Well I chose the perfect person because very quickly we identified the place where I felt ‘weak’ and looked into the whole story I had going. Whenever someone triggers us, it’s usually 10% about that person and 90% life long history.

Victim means we feel that power has somehow been taken away from us (or you never felt you had it) and we cannot make our own choice.   My feeling like I was weak or foolish because I trusted someone who let me down and hurt me was heading down a victim path and I wasn’t interested in the view in this direction.

Here was my catch – when I refuse to open up, to let myself feel because I don’t want someone to have power over me, I  give my power away!  I slide a whole lot closer to being victim when I let any0ne cause me to surrender my own range of emotions.

Feelings are our strength.  Our heart’s have the big electromagnetic generator in our bodies, NOT our minds.  So when we allow ourselves to feel – we tap into the power we have on hand, or should I say heart.  Most of us have a really hard time trusting that, I know I took a short step or two down the victim path before I got to vulnerability.

Following that insightful author and comic (she doesn’t call herself comic, but I do) Brene, Brown, I went for sharing the feelings with a friend who could hear and see my whole Truth.

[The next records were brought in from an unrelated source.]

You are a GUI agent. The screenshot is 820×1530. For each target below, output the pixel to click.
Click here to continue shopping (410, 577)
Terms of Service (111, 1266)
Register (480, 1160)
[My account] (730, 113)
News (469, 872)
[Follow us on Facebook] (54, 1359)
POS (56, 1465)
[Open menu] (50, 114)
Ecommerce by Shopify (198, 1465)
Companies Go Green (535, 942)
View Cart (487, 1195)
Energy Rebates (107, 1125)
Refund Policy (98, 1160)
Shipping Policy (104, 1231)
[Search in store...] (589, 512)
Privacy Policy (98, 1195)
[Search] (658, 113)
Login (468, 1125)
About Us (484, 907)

I chose to show myself, my wounded story and my shame at being hurt and disappointed.

Within a couple hours  I started feeling stronger, clearer and better able to handle what comes next.  It’s incredible how powerful seeing yourself in your entirety, including the whimpering moments and accepting it all as true and okay can be.  Hurting doesn’t make you a victim, shutting the world out, shaming yourself or shutting emotion down does!

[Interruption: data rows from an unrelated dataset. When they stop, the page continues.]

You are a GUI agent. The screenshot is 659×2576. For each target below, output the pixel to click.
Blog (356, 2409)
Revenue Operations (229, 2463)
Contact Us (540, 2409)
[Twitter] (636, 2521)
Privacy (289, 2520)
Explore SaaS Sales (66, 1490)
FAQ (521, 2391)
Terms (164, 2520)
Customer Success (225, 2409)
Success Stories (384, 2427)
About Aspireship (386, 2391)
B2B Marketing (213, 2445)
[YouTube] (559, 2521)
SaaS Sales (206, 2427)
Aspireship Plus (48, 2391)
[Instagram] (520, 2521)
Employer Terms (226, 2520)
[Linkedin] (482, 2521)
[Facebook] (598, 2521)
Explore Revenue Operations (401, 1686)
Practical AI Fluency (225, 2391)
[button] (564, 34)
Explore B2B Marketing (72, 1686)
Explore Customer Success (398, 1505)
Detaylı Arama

I chose to take care of me, including letting myself have a good cry.  That’s vulnerable and the choice was always mine.  I couldn’t be victimized because I allowed my range of emotion, exposed them and trusted again, a better choice of friends this time… which improved my trust in me.  Reminded me I make good choices, too, along with some not so stellar ones.   Vulnerability requires strength, backbone even.  It’s the farthest thing from victim you can get.  But boy does the brain like to dance with fuzzy logic and confuse us when it can.

For those of you who can relate and want some support around this, we have the Love, Relationships and Intimacy sessions at the end of the month with two different options.  Find out what your Love Style is, specific to you as your hands reveal and how to deal with conflict resolution according to YOUR STYLE.  Saturday June 28th from 1-4pm a small group of people meet in my house to get to the Truth about their relationship patterns and how to work with them.

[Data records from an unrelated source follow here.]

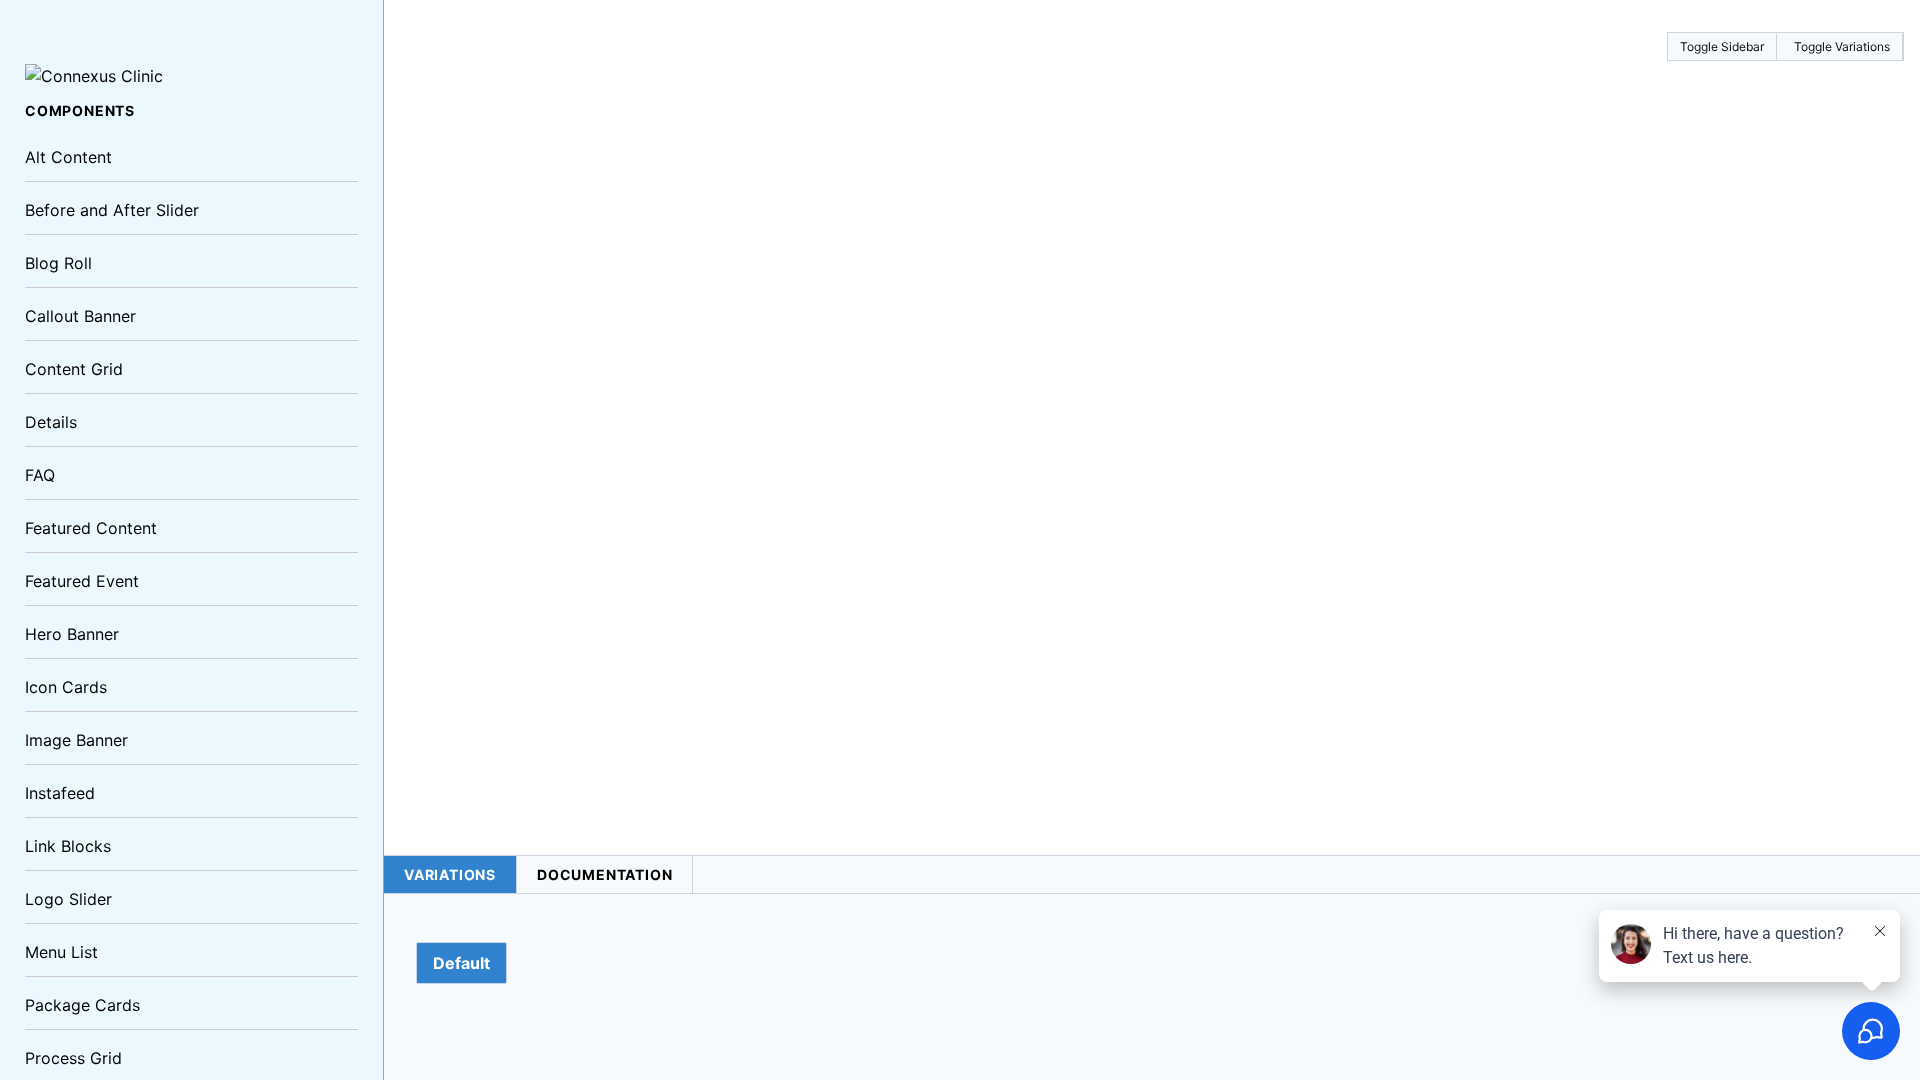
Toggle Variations (1842, 46)
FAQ (40, 475)
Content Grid (74, 369)
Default (461, 963)
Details (51, 422)
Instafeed (60, 793)
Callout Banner (80, 316)
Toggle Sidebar (1722, 46)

For example, Earth Hearts require alone time before they can confront an emotional problem and then you have to move slowly through the issue in a particular way.  If you also have an Earth head, it goes doubly that you are a Turtle when it comes to conflict!

Participants in either phone or in-person class walk away with a guide so you know how to work your particular combination of heart and head when it comes to relationships.  What’s it worth to rework conflict in your life with a solution tailor made for you?  There are only a few seats left for my in-person workshop in West Hollywood CA Saturday June 28th from 1-4pm.  I can only accommodate a small group of people so…  Grab yours HERE.  Address and details sent upon registration.

Or if you want to phone in  for support, we have two nights June 30th and July 1st from 6:30-7:45pm to dig deeper into your Love Style as shown by your hand and what your strategy is for reducing conflict and kicking in more chemistry of the right kind!  You send in pictures of your hands before class to get the formula for you.   Dialing Down the conflicts – Get That HERE.

Wherever you are dealing with conflict  (Mars having just squared Pluto, hello Iraq) know this, you are stronger when you allow yourself to feel.  Then you can decide how best to apply them – You are worth your time! It’s a powerful Truth that can set you free.  I know you know it, I’m really here to remind you what it looks like in action.